Data provided below:
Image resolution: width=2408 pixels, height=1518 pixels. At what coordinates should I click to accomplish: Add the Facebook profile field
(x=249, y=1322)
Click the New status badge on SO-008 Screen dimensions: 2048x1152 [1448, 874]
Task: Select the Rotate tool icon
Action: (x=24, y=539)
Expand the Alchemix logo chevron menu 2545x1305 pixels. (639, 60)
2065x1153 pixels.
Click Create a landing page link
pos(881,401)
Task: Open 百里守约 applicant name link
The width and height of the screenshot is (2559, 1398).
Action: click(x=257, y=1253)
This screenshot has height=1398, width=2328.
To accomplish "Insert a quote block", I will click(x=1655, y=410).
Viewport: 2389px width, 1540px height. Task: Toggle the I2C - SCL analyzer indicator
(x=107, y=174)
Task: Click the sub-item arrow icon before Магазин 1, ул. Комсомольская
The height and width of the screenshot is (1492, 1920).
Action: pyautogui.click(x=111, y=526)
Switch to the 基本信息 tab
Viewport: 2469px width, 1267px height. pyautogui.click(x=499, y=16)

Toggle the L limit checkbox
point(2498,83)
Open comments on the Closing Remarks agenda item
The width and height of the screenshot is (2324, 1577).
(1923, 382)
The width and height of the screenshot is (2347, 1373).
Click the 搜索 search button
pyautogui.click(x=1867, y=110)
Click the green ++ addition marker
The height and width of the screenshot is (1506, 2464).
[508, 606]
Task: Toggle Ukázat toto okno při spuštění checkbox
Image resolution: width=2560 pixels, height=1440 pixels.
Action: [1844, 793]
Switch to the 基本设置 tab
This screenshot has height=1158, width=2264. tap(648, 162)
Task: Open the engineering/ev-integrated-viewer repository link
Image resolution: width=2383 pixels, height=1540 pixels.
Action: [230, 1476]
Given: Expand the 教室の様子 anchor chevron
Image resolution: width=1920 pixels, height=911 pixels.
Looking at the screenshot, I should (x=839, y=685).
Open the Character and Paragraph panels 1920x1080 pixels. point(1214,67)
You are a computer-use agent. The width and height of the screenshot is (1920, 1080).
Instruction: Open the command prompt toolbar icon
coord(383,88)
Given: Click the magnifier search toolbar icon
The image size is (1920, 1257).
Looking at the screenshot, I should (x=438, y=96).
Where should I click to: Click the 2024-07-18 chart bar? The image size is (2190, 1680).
End of Data provided.
Brief: Every line that contains the string "Expand" should be copied from the entries.

Answer to the exercise:
Expand the Alchemix logo chevron menu 2545x1305 pixels. (639, 60)
Given: Expand the 教室の様子 anchor chevron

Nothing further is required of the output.